Given problem 1: Gather every line of the records below that contains the string "Condividi", matching case exactly, and copy each one out.

Provided passage:
ATP: crossing borders
Written by Francesca Fabrizi
Francesca Fabrizi asks ATP CEO Lars Rohde and NOW:Pensions CEO Morten Nilsson about their success in both Denmark and now the UK
Times have been tough for institutional investors and pension funds have had the toughest job of all, battling with rising longevity rates against a backdrop of unprecedented economic volatility. So when you come across a pension fund that recorded a profit of 3.9 billion DKK (€522 million) in the first half of 2012, it’s worth stopping to ask them what their secret is.
ATP is a mandatory Danish supplementary pension scheme covering almost the entire Danish population. With assets under management of approximately 602 billion DKK (€80 billion) by end July 2012 it’s not only the largest pension fund in the country but one of the largest in Europe. So how has it managed to rise to today’s challenges and what’s on the cards for the future?
“For now we’re just sticking to our low risk strategy that we know works well”, says current chief executive of the fund, Lars Rohde (who was recently appointed as the new central bank governor, commencing February 2013).
“Our half year results were extremely satisfying – we more or less kept our low risk budget attitude in the first half of the year but on the other hand we still had a surplus, and our funding position is very good. So in that way for now it’s business as usual.”
The future, he adds, lies some-what in the hands of the European authorities: “The game changer for us could be what is going to happen over the coming months in the eurozone. All the tail risk is associated with what’s going on there – is Spain going to get through this period? Is the situation in Greece going to be handled in an orderly way? These are the big questions, and we are waiting to see what’s going to happen, and therefore have quite a low use of our risk capacity for the time being.”
Hedging forms a large part of the ATP strategy and for the first half of 2012, its hedging activities alone posted a profit of DKK 1.3 billion, meaning that the return on the hedging portfolio more than offset the increase in the pension liabilities created by the fall in interest rates during that period.
Rohde comments: “It’s an integral part of our business model to be fully hedged and it has served us well over the last 10 years.”
Another key point, says Rohde, is that the risk strategy of the fund has remained flexible. He explains: “Over the years we have been able to change our risk attitude in a way that has been helpful for the fund. First of all we have a dynamic risk budgeting strategy which means we are taking risk off the table, if our reserves come under pressure, in a very automatic way. The second part of that is that we have now and then used tail risk protection. We did it in 2008, we did it again last year and it has served us very well.”
Also, the separation of the hedged portfolio and investment portfolio has made the investment part of the game akin to a hedge fund. “Over the last 13 or 14 quarters we have had positive return on this hedge-fund like portfolio. Some in the industry have even referred to us as the world’s best hedge fund disguised as a pension plan. Indeed we are using some of the same instruments and same ways of thinking as a hedge fund, with a huge emphasis on risk control and reserve protection and not taking overly optimistic risk bets for the future. We have a long tradition of having a very good risk control.”
All in all, it is evident that being the best it can be has become part of the make-up of ATP. A prime example lies in the fact that the fund is going to be Solvency II compliant even though it doesn’t fall under the Solvency II remit at the moment.
“So while the other Danish pension funds and insurance companies have a new interest rate curve to calculate the value of their liabilities, we haven’t changed ours”, says Rohde. “It remains lower which means that the value of our liabilities are higher, but our curve has a big advantage in that it is investible. So, we are able to hedge also accounting-wise our liability side.”

Record extracts:
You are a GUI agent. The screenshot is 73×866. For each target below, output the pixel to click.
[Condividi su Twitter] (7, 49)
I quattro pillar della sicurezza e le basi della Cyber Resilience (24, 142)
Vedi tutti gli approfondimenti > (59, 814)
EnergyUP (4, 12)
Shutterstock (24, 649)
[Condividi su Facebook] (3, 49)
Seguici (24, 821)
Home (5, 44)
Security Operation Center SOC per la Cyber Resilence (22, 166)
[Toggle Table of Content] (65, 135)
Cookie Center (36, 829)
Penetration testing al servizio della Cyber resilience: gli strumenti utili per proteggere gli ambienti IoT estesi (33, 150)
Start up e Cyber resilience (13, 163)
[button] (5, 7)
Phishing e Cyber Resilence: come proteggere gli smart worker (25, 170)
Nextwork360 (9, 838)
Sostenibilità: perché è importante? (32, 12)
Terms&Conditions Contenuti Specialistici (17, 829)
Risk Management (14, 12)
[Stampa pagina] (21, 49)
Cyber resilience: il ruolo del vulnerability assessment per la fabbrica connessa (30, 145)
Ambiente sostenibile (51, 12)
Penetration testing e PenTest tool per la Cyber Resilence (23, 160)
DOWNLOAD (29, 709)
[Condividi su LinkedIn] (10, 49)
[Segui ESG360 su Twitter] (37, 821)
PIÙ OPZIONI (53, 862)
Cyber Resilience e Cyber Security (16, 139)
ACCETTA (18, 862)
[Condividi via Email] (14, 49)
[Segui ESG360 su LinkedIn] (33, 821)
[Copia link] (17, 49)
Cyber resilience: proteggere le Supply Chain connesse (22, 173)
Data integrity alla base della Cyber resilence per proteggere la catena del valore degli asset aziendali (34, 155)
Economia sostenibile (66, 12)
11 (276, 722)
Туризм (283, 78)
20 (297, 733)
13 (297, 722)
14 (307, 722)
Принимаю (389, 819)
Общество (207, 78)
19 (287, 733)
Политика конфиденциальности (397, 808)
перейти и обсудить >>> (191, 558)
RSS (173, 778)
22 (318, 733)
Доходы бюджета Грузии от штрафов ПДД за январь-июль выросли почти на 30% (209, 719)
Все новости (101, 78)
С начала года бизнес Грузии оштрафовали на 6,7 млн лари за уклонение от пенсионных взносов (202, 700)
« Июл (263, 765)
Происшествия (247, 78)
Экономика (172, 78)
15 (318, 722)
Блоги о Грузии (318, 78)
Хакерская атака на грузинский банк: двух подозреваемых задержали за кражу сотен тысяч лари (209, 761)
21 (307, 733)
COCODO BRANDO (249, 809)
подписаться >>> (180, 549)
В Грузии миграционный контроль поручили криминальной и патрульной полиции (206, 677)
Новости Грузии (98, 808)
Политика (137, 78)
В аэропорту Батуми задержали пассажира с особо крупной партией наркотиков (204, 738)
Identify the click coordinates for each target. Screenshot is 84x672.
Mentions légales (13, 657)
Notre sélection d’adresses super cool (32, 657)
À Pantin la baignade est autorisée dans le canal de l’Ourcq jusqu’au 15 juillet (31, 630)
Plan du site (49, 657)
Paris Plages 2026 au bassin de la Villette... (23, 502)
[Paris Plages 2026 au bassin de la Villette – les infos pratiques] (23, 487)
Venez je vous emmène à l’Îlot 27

Given problem 2: Proceed with the ATP pension fund article from the point where it stops.

Right answer 1:
[Condividi su Twitter] (7, 49)
[Condividi su Facebook] (3, 49)
[Condividi su LinkedIn] (10, 49)
[Condividi via Email] (14, 49)

Right answer 2:
ATP is now trying to inject some of its success into the UK pensions market with the launch of NOW: Pensions, headed up by former head of international operations at ATP, Morten Nilsson. The new firm, backed by ATP, aims to help UK companies manage the biggest change the country has ever seen in the history of pensions – the introduction of auto-enrolment, whereby all eligible UK companies will be forced by legislation to auto-enrol their employees into a company pension scheme.
Nilsson hopes their offering will bring some simplicity to an overly complicated market: “Going back to two years ago when I first came to the UK, we were analysing the market and asking whether there was anything we could offer that would be relevant. What we concluded was that, while the dynamics in the UK market were different to the Danish market, the needs were very similar.”
NOW: Pensions research shows that what the pension fund member wants is to see long-term stable growth on their savings; they want to know exactly what they’re paying into their pensions; and they want certainty that the people managing that money on their behalf are doing their best to give them value for money. Also, when they need to make a decision, they want someone to guide them.
On the flip side, adds Nilsson, they don’t want to be educated in investment. They don’t want to be educated into being annuity experts. There are also a lot of things an individual will find difficult to do: “It’s very expensive to diversify your investments, for example. It’s very expensive to be a day trader. It’s very expensive or even impossible to hedge interest rate developments. So there are things that are almost impossible or very expensive to do on an individual basis. That’s where a pension fund can add value.”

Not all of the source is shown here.